National team manager Takeshi Okada has warned his players they will be fighting for their World Cup lives at the East Asian Football Championship over the coming week.

Japan plays China on Saturday before facing Hong Kong and South Korea next week in a tournament that has increased in significance just four months before Okada’s side heads to South Africa.

The manager intends to take a good look at each of his 23 squad members over the three games in Tokyo, and insists the battle for the right back slot between Atsuto Uchida and Yuhei Tokunaga is not the only position up for grabs.

“It’s not just about who plays at right back,” Okada said on Friday. “It’s about every position in the team. If the players are scared of competition for places, then they’re not going to be able to do anything at the World Cup. All the players have to be prepared to fight for their places.”

Okada cut Shinzo Koroki, Takashi Inui and Naohiro Ishikawa from the squad that played out a 0-0 draw with Venezuela in Oita on Tuesday, and the members that remain can also expect to come under close scrutiny in the games ahead.

“A lot of things became clear from the Venezuela game, and although we haven’t had much time to work on them we’ve managed to get some good training in,” Okada said. “China have powerful, aggressive players, but we want to beat them playing our style of football.

“We’ve never won this tournament so that’s a motivation for us. Over the three games it’s my last chance to take a look at a lot of players, so I’d like to use as many of them as possible. Other than that I don’t intend to do anything really different at this tournament.”

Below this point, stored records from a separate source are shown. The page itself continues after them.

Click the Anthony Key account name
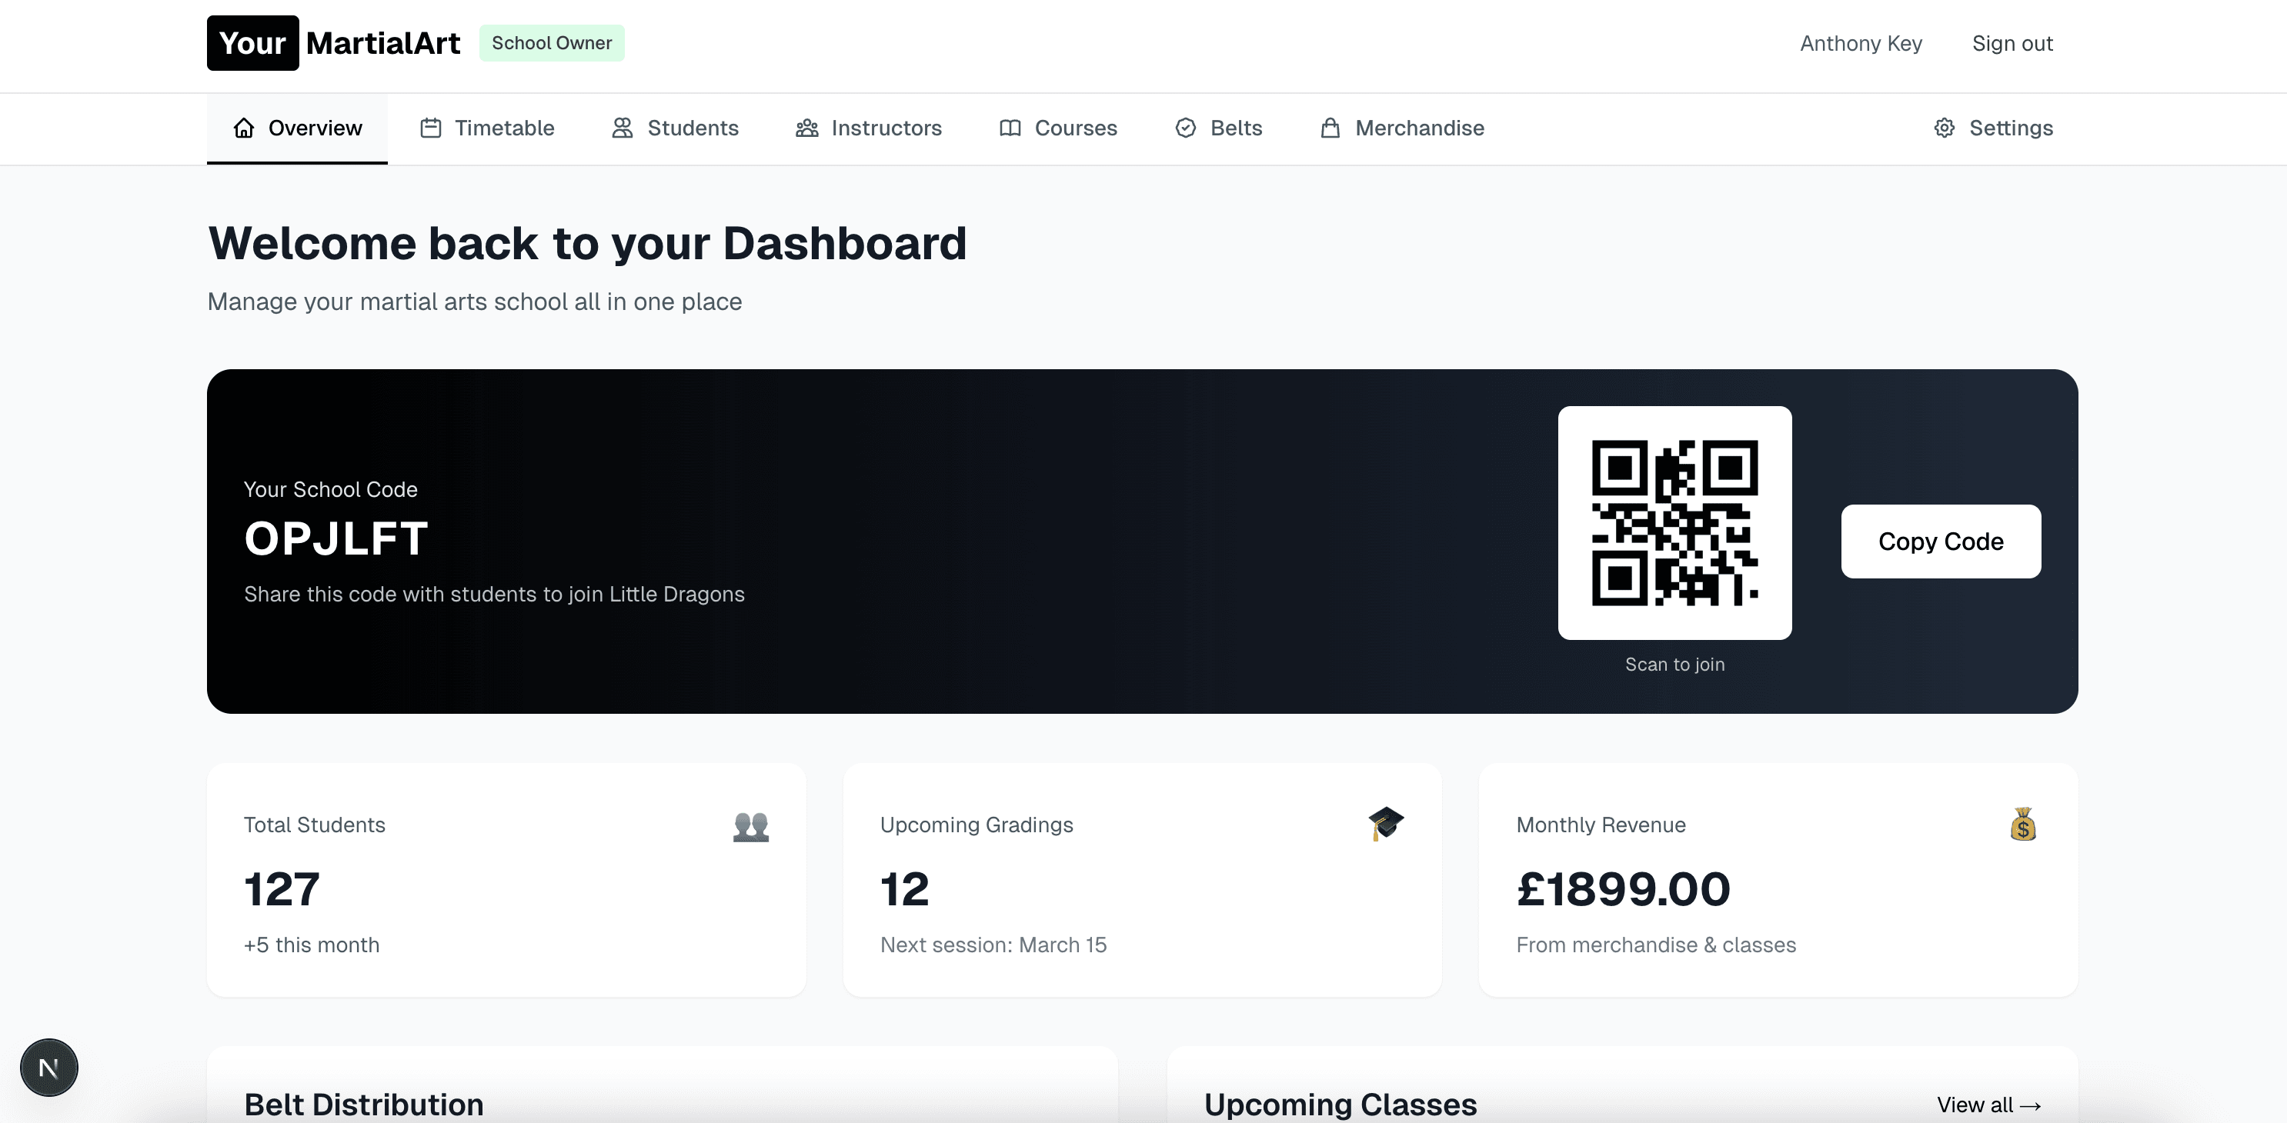The image size is (2287, 1123). (x=1861, y=43)
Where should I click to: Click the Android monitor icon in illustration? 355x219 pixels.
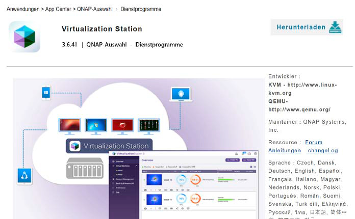(x=181, y=94)
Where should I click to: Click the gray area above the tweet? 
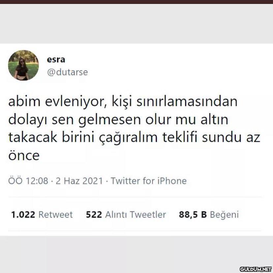(x=137, y=23)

Japan’s previous encounter with China at the regional tournament came two years ago in Chongqing, where a Koji Yamase goal gave Japan a 1-0 win. That match was only the fifth of Okada’s current reign as manager, and much has changed since then.

“At that time I had just taken over, and when the games were over the players’ mood was quite flat,” Okada said. “There were a lot of injured players and they had played a lot of games, and there wasn’t really much enthusiasm for the World Cup qualifiers to come after that.

“This time it’s a tournament at the start of a World Cup year, so I think the players have a better mind-set (now).”